(Exercise instructions):
1. Name each statement that the geometry thread says must be shown equivalent for triangle ABC.
2. Copy the portion of the geometry thread between "(1) => (2) since" and "of $\displaystyle \Delta ABC$.", inclusive, keeping every character as it appears.

(Text passage):
========================================

1. ## geometry

I was wondering if someone could show me how to do prove these in a Euclidean way:

I need to show that the following three statements are equivalent for the triangle ABC,
gamma (the angle opposite AB) = 90 degrees
C is the orthocenter of ABC
the midpoint of AB is the circumcenter of ABC

I think I can prove this if I show the first implies the second, the second implies the third, and the third implies the first. I drew out diagrams and I see that it makes sense, but I'm having trouble writing it out in a more rigorous way.
Any help would be appreciated. Thanks in advance.

2. Originally Posted by PvtBillPilgrim
I was wondering if someone could show me how to do prove these in a Euclidean way:

I need to show that the following three statements are equivalent for the triangle ABC,
(1) gamma (the angle opposite AB) = 90 degrees
(2) C is the orthocenter of ABC
(3) the midpoint of AB is the circumcenter of ABC

I think I can prove this if I show the first implies the second, the second implies the third, and the third implies the first. I drew out diagrams and I see that it makes sense, but I'm having trouble writing it out in a more rigorous way.
Any help would be appreciated. Thanks in advance.
(1) => (2) since $\displaystyle \angle C=\gamma=90^0$, then AC (BC) is the altitude w/ respect to vertex A (B) [which both contain C]. The altitude with respect to C passes also C. The three altitudes intersect at C, therefore, C is the orthocenter of $\displaystyle \Delta ABC$.

(2) => (3) i'll try to work on this tomorrow.

(3) => (1) Let D, the midpoint of AB, be the circumcenter of ABC. Let E be on CB such that DE is the perpendicular bisector of CB, and let F be on CA such that DF is the perpendicular bisector of CA. Then, CFDE forms a quadrilateral. In particular, since angles CDF and DEC forms right angles, then CFDE is a rectangle. therefore, angle C is a right angle.

========================================

(Material):
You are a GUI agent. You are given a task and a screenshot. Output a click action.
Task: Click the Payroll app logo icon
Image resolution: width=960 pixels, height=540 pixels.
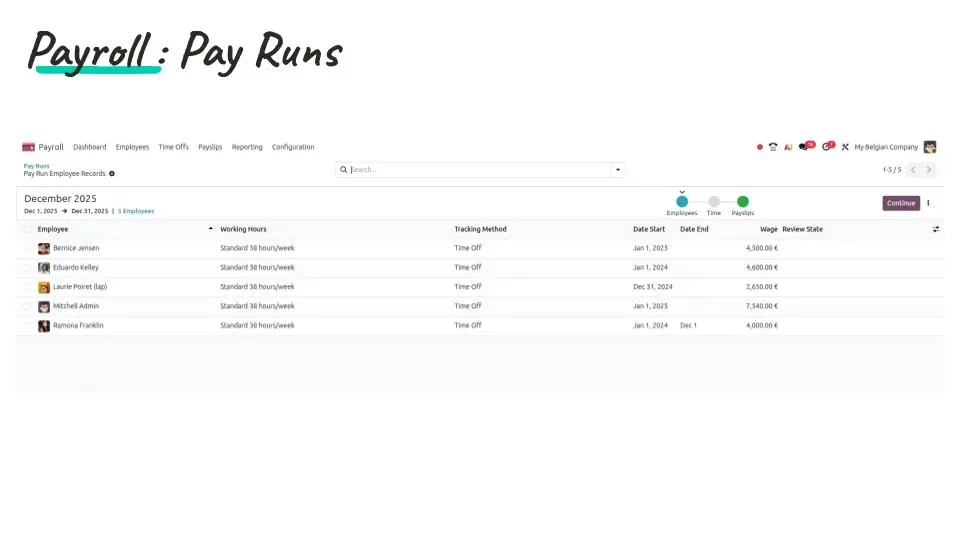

========================================

(Solutions for each task):
1.
- gamma (the angle opposite AB) = 90 degrees
- C is the orthocenter of ABC
- the midpoint of AB is the circumcenter of ABC

2.
(1) => (2) since $\displaystyle \angle C=\gamma=90^0$, then AC (BC) is the altitude w/ respect to vertex A (B) [which both contain C]. The altitude with respect to C passes also C. The three altitudes intersect at C, therefore, C is the orthocenter of $\displaystyle \Delta ABC$.